▶ **What to do**
Reproduce the part of the December 3rd anniversary post between "Ever after, we" and "in her mind.", inclusive.

▶ **Supplied passage**

"""

Celebrating December 3rd

The homestead (spring 2010) from the back yard, which is where I spent most of my time.

The garage on the right was built in the 1990s, to replace the one that burnt down in ’68.  Sliding glass door and deck were also later additions.

Two score and ten years ago today–December 3, 1960–my parents and siblings moved into their new house.  They’d lived on the land for a few years already while saving for, designing and building their home.  The old house became our garage.

Ever after, we celebrated this anniversary with a special meal that marked the beginning of our Christmas season.  Each of us would receive an  ornament for the tree and something interesting to eat that was all ours.  For me, a jar of maraschino cherries.  For Brains a jar of olives.  Pegerty and I had fun finding weird things to put by Mom’s plate…pickled watermelon rind,  preserved kumquats.

My sister, who would have contributed to this post if her Internet connection hadn’t been down for the past week (shudder!), told me that the day they moved house was icy and cold.  Northeastern Indiana winters are like that, yeah.  Wrestling the refrigerator across the twenty foot space between houses stuck in her mind.

"""

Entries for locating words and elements
"""

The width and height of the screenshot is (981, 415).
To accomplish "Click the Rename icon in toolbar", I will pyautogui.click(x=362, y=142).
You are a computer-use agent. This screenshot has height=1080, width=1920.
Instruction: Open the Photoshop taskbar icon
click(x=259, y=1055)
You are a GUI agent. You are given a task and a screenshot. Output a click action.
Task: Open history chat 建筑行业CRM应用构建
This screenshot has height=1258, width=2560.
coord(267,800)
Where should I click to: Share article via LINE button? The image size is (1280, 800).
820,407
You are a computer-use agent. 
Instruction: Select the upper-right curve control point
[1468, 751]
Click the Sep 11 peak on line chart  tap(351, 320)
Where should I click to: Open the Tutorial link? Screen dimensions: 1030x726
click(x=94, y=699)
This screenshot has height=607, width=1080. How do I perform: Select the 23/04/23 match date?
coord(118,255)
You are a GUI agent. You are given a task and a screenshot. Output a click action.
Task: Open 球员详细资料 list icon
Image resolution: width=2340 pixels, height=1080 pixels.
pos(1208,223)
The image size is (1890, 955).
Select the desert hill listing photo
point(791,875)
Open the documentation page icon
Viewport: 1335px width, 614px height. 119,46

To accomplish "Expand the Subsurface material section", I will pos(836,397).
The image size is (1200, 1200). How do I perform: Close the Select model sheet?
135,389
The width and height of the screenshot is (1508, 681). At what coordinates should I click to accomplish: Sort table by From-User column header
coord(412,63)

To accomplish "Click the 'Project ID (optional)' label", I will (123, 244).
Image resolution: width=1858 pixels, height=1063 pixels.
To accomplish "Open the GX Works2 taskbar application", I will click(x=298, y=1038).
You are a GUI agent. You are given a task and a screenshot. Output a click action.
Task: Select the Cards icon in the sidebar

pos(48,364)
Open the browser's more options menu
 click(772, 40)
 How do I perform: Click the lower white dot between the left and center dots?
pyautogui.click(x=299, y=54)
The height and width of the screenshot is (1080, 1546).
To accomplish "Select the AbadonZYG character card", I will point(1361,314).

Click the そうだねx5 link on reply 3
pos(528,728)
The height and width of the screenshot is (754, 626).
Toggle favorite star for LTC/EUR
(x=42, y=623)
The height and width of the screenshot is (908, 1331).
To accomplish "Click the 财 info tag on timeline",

"""

▶ **Correct result**
Ever after, we celebrated this anniversary with a special meal that marked the beginning of our Christmas season.  Each of us would receive an  ornament for the tree and something interesting to eat that was all ours.  For me, a jar of maraschino cherries.  For Brains a jar of olives.  Pegerty and I had fun finding weird things to put by Mom’s plate…pickled watermelon rind,  preserved kumquats.

My sister, who would have contributed to this post if her Internet connection hadn’t been down for the past week (shudder!), told me that the day they moved house was icy and cold.  Northeastern Indiana winters are like that, yeah.  Wrestling the refrigerator across the twenty foot space between houses stuck in her mind.